The following article is from The Great Soviet Encyclopedia (1979). It might be outdated or ideologically biased.

Fluvioglacial Drift


the deposits of glacial meltwater streams. Two types of fluvioglacial drift are distinguished: proglacial deposits and ice-contact deposits.

Proglacial deposits are formed ahead of the snout of a glacier by meltwater flowing from under the margin of the glacier. Such deposits constitute outwash plains and fluvioglacial terraces, as well as certain ice-margin and radial eskers. The eskers, which are produced by the merging of deltas that accumulate at the sites where meltwater emerges from under the margin of a glacier, are found in the region where the glacier descends into a lake or sea. The contents of proglacial deposits rapidly change from coarse pebbles and cobbly sand to fine-grained cross-bedded sand with increasing distance from the margin of the glacier.

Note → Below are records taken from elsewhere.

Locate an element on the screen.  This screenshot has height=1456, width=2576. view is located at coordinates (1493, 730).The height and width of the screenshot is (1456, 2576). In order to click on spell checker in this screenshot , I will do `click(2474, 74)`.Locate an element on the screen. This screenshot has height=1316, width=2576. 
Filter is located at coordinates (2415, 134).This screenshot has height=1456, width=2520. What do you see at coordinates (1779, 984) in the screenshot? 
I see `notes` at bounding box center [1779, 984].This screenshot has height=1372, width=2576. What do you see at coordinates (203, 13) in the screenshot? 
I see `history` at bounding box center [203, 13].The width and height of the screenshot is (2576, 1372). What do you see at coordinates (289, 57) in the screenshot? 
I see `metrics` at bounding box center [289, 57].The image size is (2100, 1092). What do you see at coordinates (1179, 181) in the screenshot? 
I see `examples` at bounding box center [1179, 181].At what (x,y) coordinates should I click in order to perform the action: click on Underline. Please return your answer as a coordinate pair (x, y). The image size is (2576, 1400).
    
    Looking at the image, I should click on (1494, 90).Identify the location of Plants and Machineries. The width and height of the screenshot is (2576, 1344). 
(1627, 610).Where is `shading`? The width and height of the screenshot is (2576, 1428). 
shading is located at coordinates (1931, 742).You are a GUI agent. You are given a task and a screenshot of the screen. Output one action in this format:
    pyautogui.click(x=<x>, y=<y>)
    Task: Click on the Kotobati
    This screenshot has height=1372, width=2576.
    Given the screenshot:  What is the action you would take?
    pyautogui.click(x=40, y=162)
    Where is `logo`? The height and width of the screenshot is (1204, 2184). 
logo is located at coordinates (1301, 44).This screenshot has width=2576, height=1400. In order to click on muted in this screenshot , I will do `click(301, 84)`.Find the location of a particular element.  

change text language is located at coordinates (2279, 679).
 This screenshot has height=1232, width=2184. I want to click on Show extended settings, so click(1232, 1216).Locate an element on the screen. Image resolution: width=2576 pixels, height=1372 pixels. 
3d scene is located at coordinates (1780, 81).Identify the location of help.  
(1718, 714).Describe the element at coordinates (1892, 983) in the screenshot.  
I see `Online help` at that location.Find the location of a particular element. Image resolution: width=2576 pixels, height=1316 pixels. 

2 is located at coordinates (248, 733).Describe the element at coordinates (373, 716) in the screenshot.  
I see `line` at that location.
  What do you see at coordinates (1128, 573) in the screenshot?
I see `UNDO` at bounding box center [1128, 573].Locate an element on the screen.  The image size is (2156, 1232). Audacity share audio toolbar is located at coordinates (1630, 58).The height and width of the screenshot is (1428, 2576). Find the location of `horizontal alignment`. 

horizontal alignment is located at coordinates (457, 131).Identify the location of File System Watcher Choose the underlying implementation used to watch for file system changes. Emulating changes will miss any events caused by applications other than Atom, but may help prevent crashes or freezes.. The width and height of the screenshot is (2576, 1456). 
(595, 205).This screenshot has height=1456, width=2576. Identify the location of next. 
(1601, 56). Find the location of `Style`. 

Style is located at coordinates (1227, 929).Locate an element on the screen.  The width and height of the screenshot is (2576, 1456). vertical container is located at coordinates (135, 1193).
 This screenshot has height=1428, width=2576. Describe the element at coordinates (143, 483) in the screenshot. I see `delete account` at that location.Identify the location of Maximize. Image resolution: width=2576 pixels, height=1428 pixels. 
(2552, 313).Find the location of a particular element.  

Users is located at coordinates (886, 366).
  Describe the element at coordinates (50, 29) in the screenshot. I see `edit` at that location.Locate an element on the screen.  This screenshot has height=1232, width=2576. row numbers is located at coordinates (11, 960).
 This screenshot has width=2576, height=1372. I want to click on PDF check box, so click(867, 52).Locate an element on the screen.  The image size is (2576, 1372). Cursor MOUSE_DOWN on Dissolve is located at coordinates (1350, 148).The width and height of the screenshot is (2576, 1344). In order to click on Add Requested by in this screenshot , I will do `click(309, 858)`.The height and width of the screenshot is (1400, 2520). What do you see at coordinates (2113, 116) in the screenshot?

Ice-contact deposits are formed by meltwater flowing through tunnel valleys, ice-walled trenches, and moulins. Such deposits constitute unique landforms called eskers and kames. Ice-contact deposits are greatly heterogeneous in structure. The heterogeneity arises as a result of variations in the contents of the deposits in the area where the drift accumulates. The deposits may contain pebbles, gravel, and poorly sorted or well-scoured cross-bedded sand of various grain sizes ranging down to fine-grained.